For three decades, Pugh sat on Council, representing an East Columbus District.
And those who served with her have paused to remember her service and commitment to the people she served. One of those is Superior Court Judge Bobby Peters, a former Columbus mayor.
“Evelyn didn’t serve on city council to make a living,” Peters said. “She served to make sure that others had a better life.”
And she did that by keeping those around her focused, said Pat Hugley Green, a Delta Sigma Theta sorority sister of Pugh’s and the chairperson Muscogee County School Board
“Always what’s important,” Pugh said.”What’s our mission? Why are we doing what we are doing? What service are we rendering? And who is it for?

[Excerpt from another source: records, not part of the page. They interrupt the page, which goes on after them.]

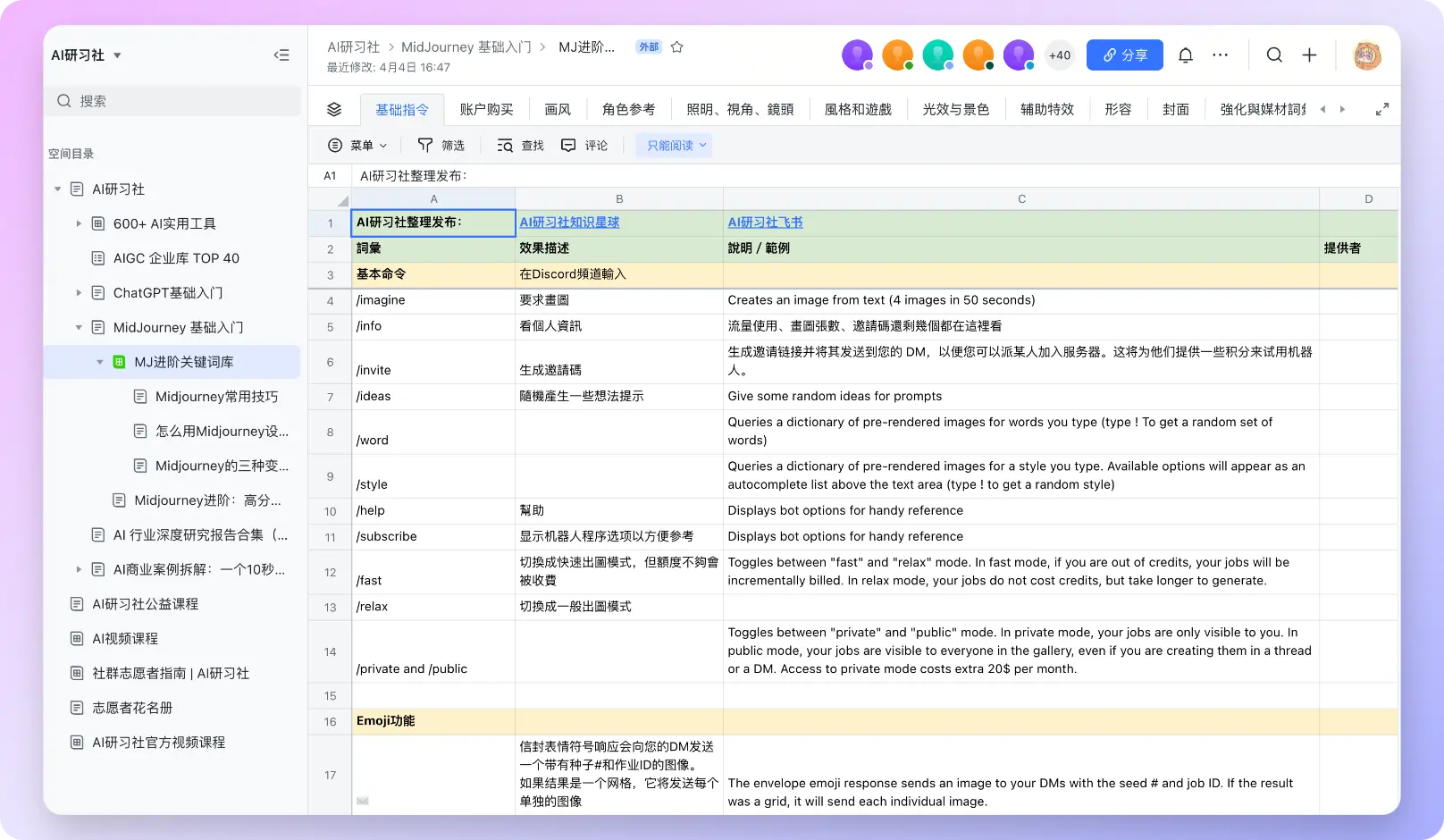Open the filter tool

pos(441,146)
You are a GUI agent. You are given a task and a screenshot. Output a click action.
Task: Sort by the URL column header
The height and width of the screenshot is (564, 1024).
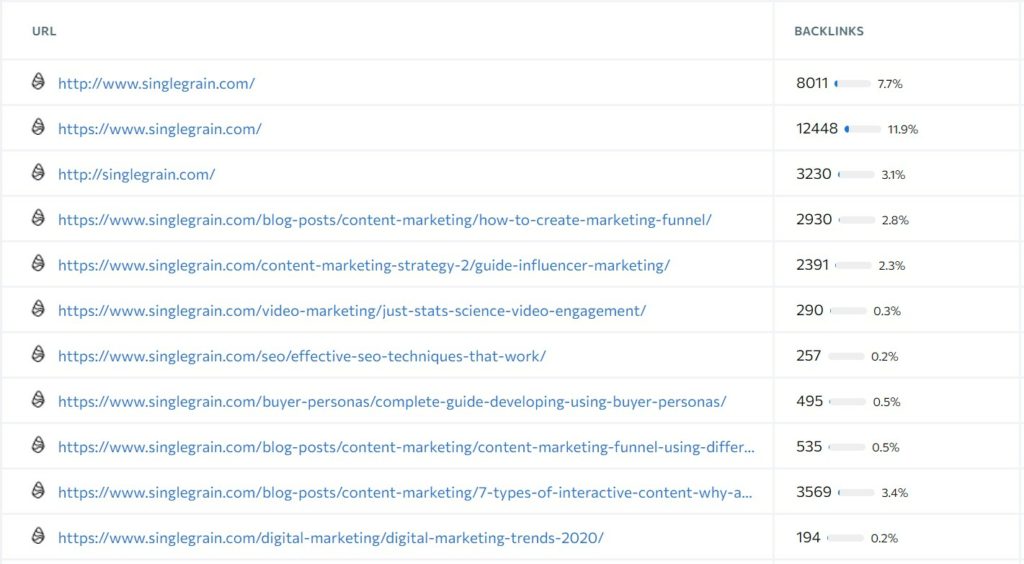[44, 31]
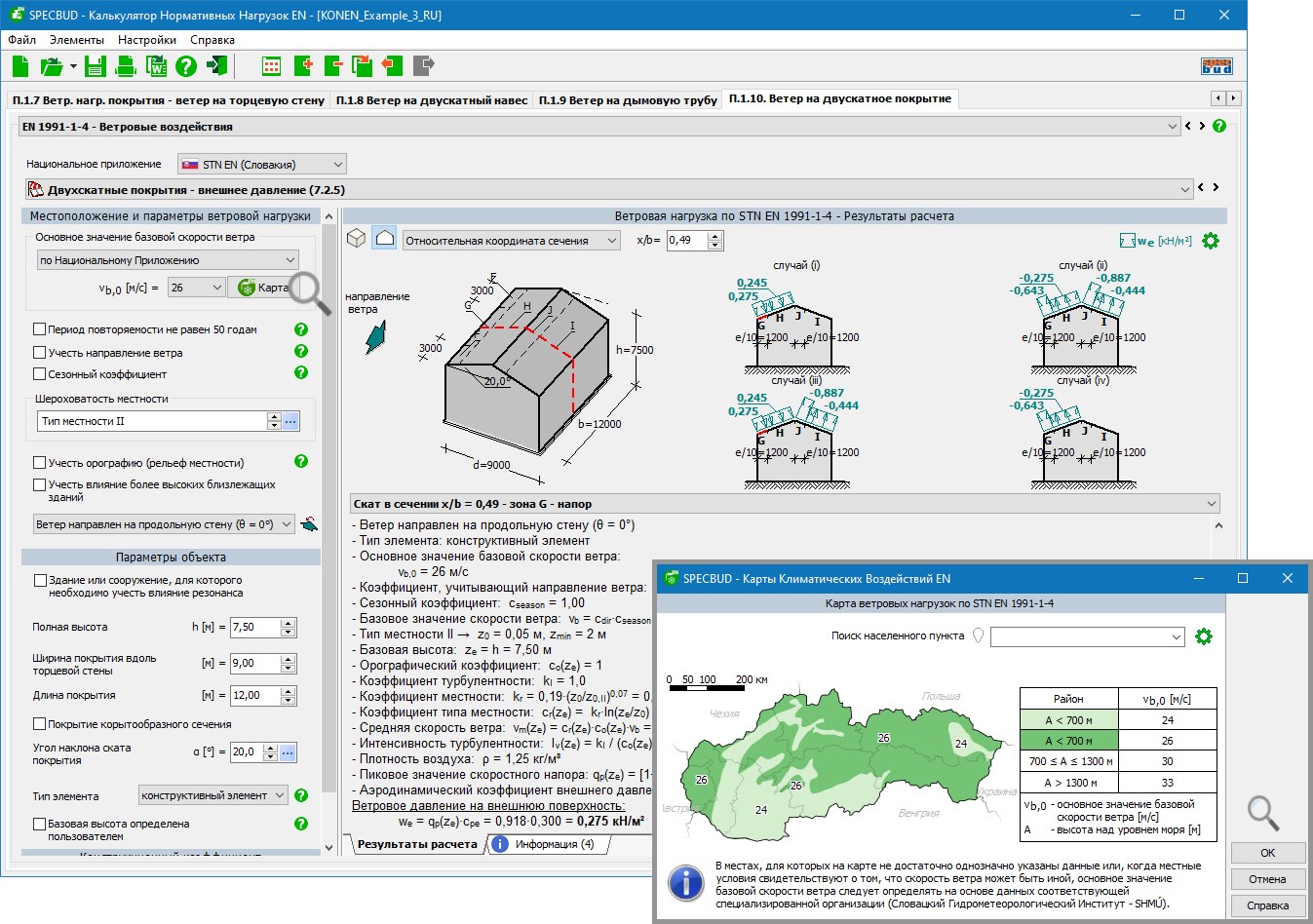Click the printer icon in toolbar
This screenshot has width=1313, height=924.
pyautogui.click(x=126, y=66)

Quite remarkable in her leadership and keeping us focused.”
And she made strong friendships with those who didn’t always see the issues the way she did, said Columbus Mayor Skip Henderson.
“She could love you as a person and hate your ideas,” Henderson said. “And tell you why she hated them. Sounds simple, but is such a rare commodity, particularly now.”
One of her mentors was Bob Wright, a councilor in the 1970s, turned businessman then philanthropist.
Over three decades, Wright says Pugh never brought a hidden agenda to the council table.
Dr. Robert Wright/Philanthropist former councilor
“… Her agenda was all about Columbus and the citizens of Columbus, regardless of where they lived, what they did, their racial makeup, she always fought for the people,” Wright said. “She was the voice for the voiceless. And she made her voice heard.”
She battled Parkinson’s until her life ended Saturday night at St. Francis-Emory Healthcare.
“Even in her remaining days of service she reminded us often that she had Parkinson’s, but Parkinson’s did not have her,” Hugley Green said. “She was still connected to the community and to people which reminded us to work until the end, that fierce work ethic.”
Asked to put her legacy into words, the mayor paused then said … “You can’t fit that into a soundbite. Evelyn was quite frankly one of the best human beings I ever met.”
And one that was always true to herself.
“Evelyn never carried any grudges,” Wright said. “She would express herself forcefully. But it was never with malice. We are going miss Evelyn. We are going to miss her.”